JadedSoJaded · 09/09/2021 09:16

@bangheadhere40 I’m in Southern Scotland. Perhaps our dating range overlaps 🤣. If I set my distance above 40 miles I’ll take in both Edinburgh and Glasgow, but the reality is that travel times are massive. I did have a ‘thing’ with someone for a while, but it was 1.5 hrs drive away!

Slothmomma · 09/09/2021 09:31

@belladimamma ignore the profile pic - sounds like game playing to me like what Mr widow did with me (my "what if" that kept reeling me back in when he wanted an ego boost) who deleted me on social media then liked a pic recently so I'd notice his profile pic was him loved up with another woman. I've blocked once and for all as don't do games

Last nights date was nice. Nice food in one of my favourite little pubs, sat outside in lovely weather but whilst he was good to chat with there was no spark and it was like catching up with an old friend - although we have "known" each other for 2 years although never previously met

BelladiMamma · 09/09/2021 09:31

I've looked on Tineye and Google reverse search.
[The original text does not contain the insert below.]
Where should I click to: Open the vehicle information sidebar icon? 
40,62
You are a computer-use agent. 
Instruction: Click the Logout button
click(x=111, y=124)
Nada.

Looks just like the sort of selfie a woman would send him for OLD.

I've sent him a message congratulating him on his new gf. He's picked it up. I don't know whether or not to bother asking him again to delete any selfies I sent him. If he's a bona fide weirdo he'll probably just ignore.
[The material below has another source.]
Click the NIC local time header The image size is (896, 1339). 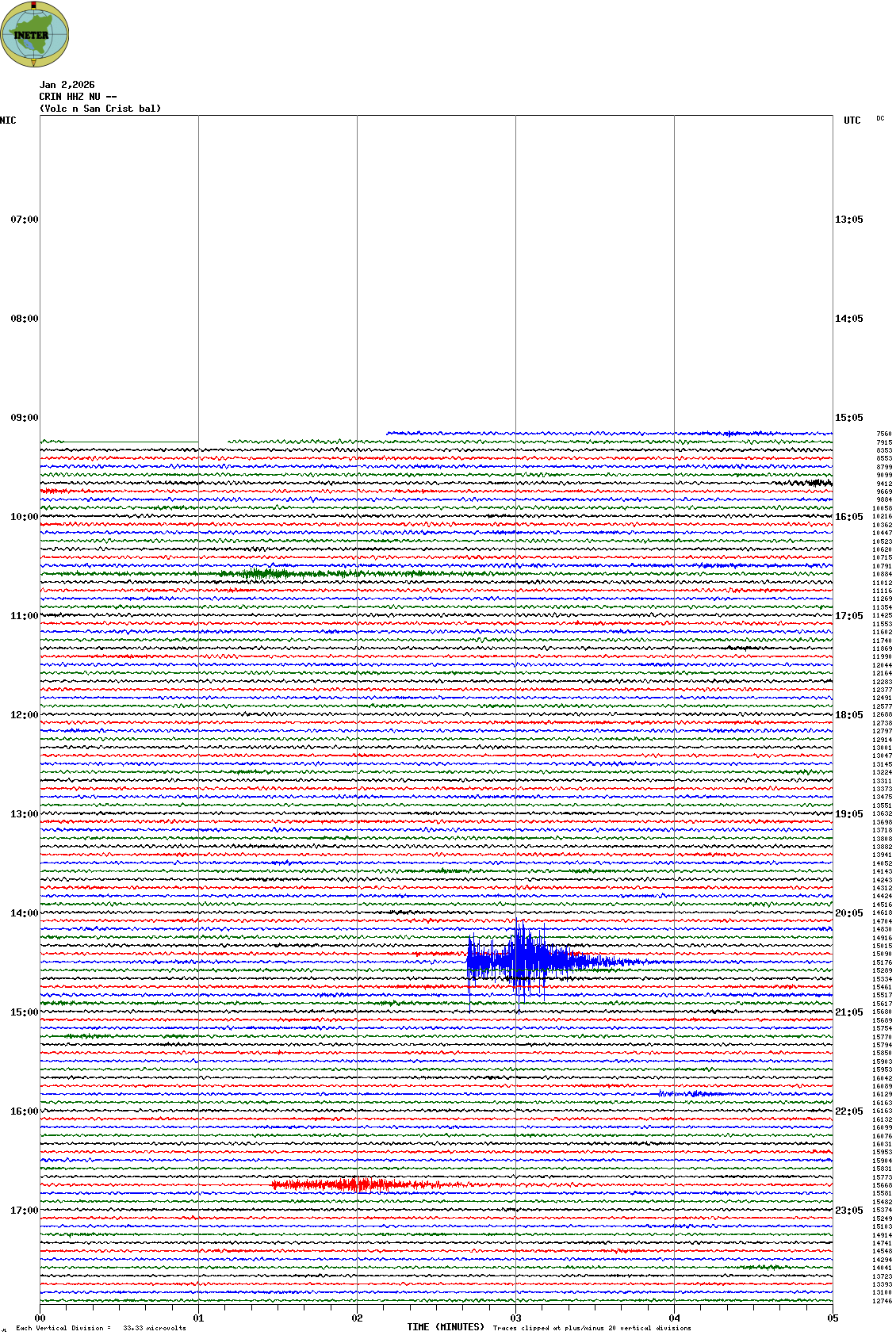(8, 121)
I will leave him unblocked today to see if I get an answer and then block and delete.

Just leaves such a nasty feeling / taste in your mouth.
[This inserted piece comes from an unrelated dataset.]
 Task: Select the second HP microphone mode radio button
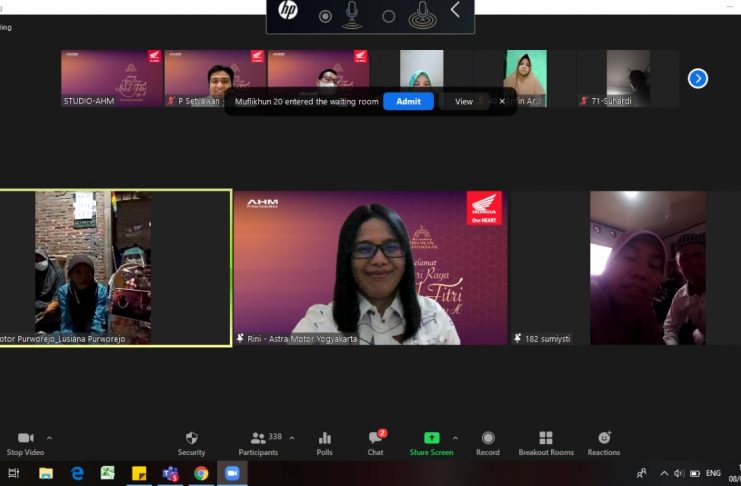pos(389,16)
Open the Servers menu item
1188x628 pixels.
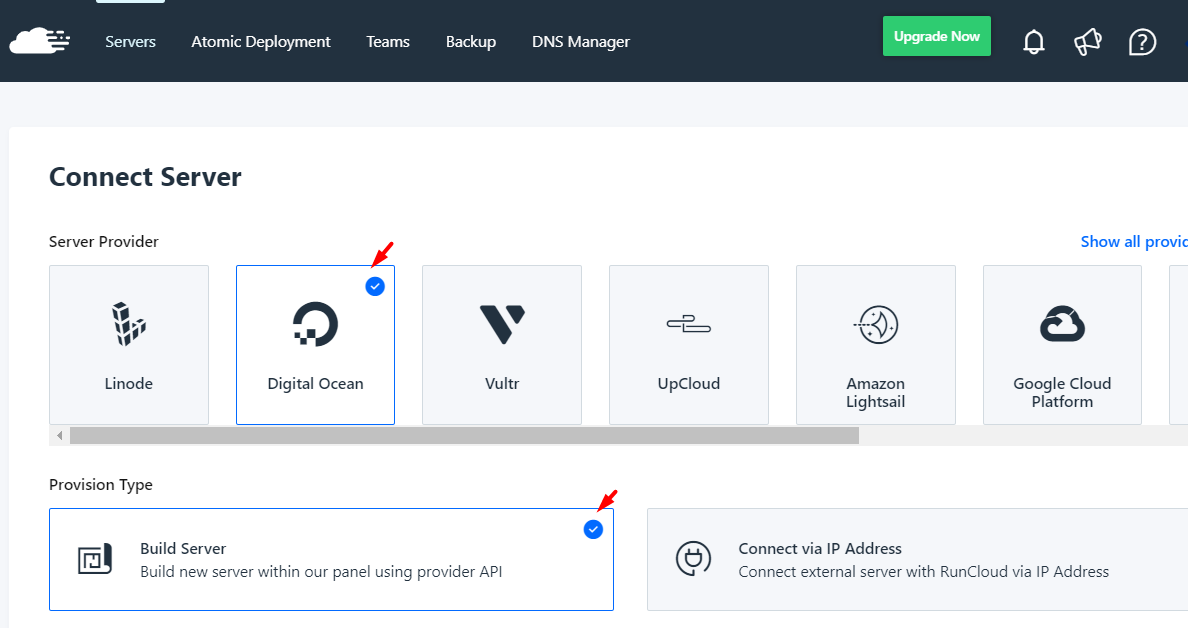[x=130, y=41]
At least with BeardFlake because we were meeting up where we had to book things he had actually sent me his ID and banks details which is pretty trusting.

With irishflake I have his soundcloud and he sent me his Instagram profile. However he's now blocked me on Instagram.

BelladiMamma · 09/09/2021 09:33

[quote Slothmomma]@belladimamma ignore the profile pic - sounds like game playing to me like what Mr widow did with me (my "what if" that kept reeling me back in when he wanted an ego boost) who deleted me on social media then liked a pic recently so I'd notice his profile pic was him loved up with another woman. I've blocked once and for all as don't do games

Last nights date was nice. Nice food in one of my favourite little pubs, sat outside in lovely weather but whilst he was good to chat with there was no spark and it was like catching up with an old friend - although we have "known" each other for 2 years although never previously met[/quote]
Thank you. That's reassuring.

And what a nice date zero! Good for you for having a lovely night out but sorry that there's no spark ⚡️... maybe because it's been so long?

BelladiMamma · 09/09/2021 09:35

@OnwardsEverStridingOnwards I hope you get to meet your iron soon & that you can also realise you're the prize.

If you look at all of our different experiences you can see how often there's no spark so just remember that in real life, you'll be doing the choosing and you may or may not like what you see.

Which is my excuse for having so many irons 🤔😂 as half of them are duds! 💗

Onesmallstep67 · 09/09/2021 09:54

@BelladiMamma, do you feel that these flakes and boomerang irons are taking up a lot of headspace? I think as soon as it’s clear that someone is acting strangely/playing a few mind games and generally showing traits of their personality that aren’t what you feel comfortable with then there is genuinely no valid reason to keep them around.
And I echo what someone posted recently about one pretty hard and fast rule in my opinion and that is “ if they are interested they will be in touch, say the right thing, make the arrangements and turn up” I tolerated a lot of strange and sporadic contact previously because I quite liked the attention. But when it starts to mither you and make you feel emotionally unsettled then that’s never a good thing.